Somehow, even though it’s not what I set out to do, I ended up an artist who does quirky pieces of art in an oil pastel medium who sells them at art festivals. I can say for sure that he artist part was something that I aspired to, but the rest was quite random. It’s like I Knew that I wanted to be on the beach, but what beach and what washed up on the beach was an intersection o random events.

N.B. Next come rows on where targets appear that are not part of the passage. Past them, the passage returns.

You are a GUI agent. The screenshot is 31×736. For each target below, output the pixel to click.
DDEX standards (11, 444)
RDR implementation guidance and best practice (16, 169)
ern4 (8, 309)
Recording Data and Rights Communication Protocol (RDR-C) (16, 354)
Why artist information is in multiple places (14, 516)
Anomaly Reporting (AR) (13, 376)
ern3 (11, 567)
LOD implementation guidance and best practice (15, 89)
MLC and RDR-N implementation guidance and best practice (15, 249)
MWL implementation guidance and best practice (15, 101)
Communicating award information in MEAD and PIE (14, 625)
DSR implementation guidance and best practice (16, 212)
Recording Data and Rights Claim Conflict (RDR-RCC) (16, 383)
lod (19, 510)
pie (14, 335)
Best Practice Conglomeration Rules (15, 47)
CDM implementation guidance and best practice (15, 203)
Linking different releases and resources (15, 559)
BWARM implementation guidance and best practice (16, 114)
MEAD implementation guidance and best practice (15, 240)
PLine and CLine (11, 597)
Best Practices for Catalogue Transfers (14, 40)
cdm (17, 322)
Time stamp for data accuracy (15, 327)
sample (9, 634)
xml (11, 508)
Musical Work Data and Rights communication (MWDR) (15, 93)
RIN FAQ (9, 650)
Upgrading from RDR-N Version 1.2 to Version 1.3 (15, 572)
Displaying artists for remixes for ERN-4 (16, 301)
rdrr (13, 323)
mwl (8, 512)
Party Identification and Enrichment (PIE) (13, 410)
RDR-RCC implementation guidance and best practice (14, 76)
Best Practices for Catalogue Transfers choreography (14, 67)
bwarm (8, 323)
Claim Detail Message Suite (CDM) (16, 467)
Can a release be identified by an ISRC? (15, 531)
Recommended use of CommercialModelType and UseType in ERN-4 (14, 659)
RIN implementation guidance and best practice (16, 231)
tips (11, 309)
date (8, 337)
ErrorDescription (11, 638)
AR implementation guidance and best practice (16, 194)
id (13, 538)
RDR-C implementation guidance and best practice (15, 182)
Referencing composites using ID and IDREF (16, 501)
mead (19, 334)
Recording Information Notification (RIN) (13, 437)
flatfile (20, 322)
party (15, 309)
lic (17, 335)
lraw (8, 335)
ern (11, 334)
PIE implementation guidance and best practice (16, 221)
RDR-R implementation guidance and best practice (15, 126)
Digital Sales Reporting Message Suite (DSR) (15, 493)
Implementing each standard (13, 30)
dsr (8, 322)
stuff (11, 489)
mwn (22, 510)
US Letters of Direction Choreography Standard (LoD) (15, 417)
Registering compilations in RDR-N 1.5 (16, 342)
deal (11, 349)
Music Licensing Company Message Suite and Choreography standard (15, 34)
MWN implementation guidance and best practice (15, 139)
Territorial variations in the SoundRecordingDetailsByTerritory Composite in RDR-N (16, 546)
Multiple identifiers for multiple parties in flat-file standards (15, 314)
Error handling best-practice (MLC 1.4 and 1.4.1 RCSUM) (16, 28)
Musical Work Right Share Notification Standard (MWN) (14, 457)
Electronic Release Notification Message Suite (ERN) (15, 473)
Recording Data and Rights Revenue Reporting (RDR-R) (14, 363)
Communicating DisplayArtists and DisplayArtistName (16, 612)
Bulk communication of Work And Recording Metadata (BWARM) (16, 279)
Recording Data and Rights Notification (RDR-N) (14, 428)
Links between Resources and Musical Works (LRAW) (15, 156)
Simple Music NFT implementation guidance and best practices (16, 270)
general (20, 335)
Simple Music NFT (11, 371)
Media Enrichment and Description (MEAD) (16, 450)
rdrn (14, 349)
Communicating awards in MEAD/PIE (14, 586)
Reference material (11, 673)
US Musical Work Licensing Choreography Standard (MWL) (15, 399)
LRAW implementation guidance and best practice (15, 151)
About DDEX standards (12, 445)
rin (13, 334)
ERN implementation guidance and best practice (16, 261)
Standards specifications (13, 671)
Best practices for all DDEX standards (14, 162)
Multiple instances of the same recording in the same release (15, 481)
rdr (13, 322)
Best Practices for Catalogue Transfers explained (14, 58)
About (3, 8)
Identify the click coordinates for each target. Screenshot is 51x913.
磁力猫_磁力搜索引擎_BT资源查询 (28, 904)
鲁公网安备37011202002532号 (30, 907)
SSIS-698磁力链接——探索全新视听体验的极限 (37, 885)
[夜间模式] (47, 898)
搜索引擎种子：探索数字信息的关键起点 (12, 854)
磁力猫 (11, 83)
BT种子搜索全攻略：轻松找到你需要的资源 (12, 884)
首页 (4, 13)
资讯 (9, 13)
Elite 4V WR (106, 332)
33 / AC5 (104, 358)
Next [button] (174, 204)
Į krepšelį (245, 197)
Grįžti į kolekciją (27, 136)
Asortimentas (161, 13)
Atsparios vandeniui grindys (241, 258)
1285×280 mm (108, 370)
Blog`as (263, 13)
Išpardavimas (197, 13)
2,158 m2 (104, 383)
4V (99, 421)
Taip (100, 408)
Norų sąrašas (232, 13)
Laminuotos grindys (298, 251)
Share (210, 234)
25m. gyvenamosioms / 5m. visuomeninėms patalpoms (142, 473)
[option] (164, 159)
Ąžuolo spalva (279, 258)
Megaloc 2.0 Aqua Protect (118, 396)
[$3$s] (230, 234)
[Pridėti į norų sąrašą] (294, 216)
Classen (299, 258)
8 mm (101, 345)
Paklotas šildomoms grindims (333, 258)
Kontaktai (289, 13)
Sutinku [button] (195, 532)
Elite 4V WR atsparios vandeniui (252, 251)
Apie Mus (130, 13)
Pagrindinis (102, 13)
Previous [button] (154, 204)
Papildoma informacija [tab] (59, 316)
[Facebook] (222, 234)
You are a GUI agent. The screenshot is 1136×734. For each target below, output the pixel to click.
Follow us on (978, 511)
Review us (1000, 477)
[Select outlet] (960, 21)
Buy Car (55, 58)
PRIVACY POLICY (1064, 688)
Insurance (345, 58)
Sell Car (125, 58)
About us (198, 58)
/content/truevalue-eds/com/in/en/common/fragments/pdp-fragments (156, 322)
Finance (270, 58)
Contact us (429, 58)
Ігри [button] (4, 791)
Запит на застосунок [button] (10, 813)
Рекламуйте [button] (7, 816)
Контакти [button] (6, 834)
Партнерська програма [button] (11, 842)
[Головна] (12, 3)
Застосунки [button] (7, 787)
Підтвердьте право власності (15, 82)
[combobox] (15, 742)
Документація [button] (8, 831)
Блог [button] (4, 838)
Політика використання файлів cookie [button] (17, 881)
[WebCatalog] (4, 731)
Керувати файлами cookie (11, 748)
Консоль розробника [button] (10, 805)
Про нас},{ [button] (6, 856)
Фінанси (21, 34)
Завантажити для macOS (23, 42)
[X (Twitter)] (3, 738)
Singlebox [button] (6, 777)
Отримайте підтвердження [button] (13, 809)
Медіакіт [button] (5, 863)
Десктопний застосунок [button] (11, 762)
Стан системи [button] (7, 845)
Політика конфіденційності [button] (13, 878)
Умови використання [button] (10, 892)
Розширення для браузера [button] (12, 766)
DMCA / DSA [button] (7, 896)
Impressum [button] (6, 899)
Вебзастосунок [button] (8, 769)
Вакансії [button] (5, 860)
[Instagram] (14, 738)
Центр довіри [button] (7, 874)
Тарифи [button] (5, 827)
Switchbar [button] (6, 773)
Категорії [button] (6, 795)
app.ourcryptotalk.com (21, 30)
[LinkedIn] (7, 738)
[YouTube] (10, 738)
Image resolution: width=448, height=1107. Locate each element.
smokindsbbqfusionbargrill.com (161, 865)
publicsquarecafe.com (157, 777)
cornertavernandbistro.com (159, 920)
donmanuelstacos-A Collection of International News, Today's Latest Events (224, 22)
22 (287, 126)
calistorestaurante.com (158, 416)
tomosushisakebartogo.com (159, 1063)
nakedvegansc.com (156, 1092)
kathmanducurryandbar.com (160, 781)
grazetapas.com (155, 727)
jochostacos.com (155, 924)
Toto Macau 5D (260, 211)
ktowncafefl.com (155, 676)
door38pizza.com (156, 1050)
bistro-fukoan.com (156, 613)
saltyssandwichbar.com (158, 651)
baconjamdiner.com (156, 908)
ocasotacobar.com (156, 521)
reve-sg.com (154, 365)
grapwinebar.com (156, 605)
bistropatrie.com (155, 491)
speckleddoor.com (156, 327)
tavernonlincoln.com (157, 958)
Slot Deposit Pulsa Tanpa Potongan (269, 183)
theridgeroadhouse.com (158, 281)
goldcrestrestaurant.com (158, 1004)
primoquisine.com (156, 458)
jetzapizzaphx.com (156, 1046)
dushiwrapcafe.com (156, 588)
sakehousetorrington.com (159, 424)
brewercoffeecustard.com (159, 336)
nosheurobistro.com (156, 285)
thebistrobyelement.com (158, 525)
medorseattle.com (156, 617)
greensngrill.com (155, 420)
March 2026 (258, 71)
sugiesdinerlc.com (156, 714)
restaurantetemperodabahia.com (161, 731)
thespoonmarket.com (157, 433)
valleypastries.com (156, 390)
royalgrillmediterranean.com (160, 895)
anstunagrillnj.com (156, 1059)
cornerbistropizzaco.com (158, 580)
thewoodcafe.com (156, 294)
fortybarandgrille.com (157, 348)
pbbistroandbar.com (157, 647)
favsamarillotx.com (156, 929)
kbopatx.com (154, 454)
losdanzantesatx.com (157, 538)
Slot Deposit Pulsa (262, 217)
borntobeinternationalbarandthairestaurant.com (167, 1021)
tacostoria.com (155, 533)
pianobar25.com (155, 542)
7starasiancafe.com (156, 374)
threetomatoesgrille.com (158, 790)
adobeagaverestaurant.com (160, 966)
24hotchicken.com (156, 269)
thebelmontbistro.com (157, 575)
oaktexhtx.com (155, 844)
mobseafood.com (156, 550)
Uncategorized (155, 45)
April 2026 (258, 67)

I do quirky pieces because the first job that I had after I graduated with an MBA was doing art with a silk screen company that did T-shirts. I was initially hired to build the business and do art sometimes, but an unforeseen tax liability on behalf of the owner soon had me cleaning silk screens, folding printed shirts and sometimes doing art. Every now and then, the full time artist on staff would do a line drawing of a specific, absurd, potential moment in time that seemed so random it always made me laugh and overwhelmingly clever. The theme of these pieces revolved around corn. I remember one having Ernie from the “My Three Sons” television show growing up to become a door to door corn salesman with a balding overweight bespectacled aged Ernie in a Hawaiian shirt holding up a peeled piece of corn. So I thank Mark Weber for pointing me in the direction of the absurd.

I had a friend come to visit who bought some oil pastels when we went to an art supply store. She forgot to take them with her and they sat around for two years before I decided to play with them. I didn’t like the line control and the way they smeared at first, but I accidentally scratched one of the pieces that I worked on and the color underneath it came through in such a brilliant manner. Thank you Anita for so much more than that.

I only knew that if you had some art, you should try to get into some galleries. How wrong was I? A gallery is a place to drink wine and eat cheese. If you want to sell art, you have to do something else. I was friends with a couple who were starting to do art festivals outside of my area. At the time I thought you would e just as likely to sell locally as you would in any other area. Derrick and Tanya Johnson introduced me to the Idea of art festivals. My Father and his craft festivals put gave me the hardware to be successful with, and Susan pushed me to be a part of a festival crowd that I could be successful with.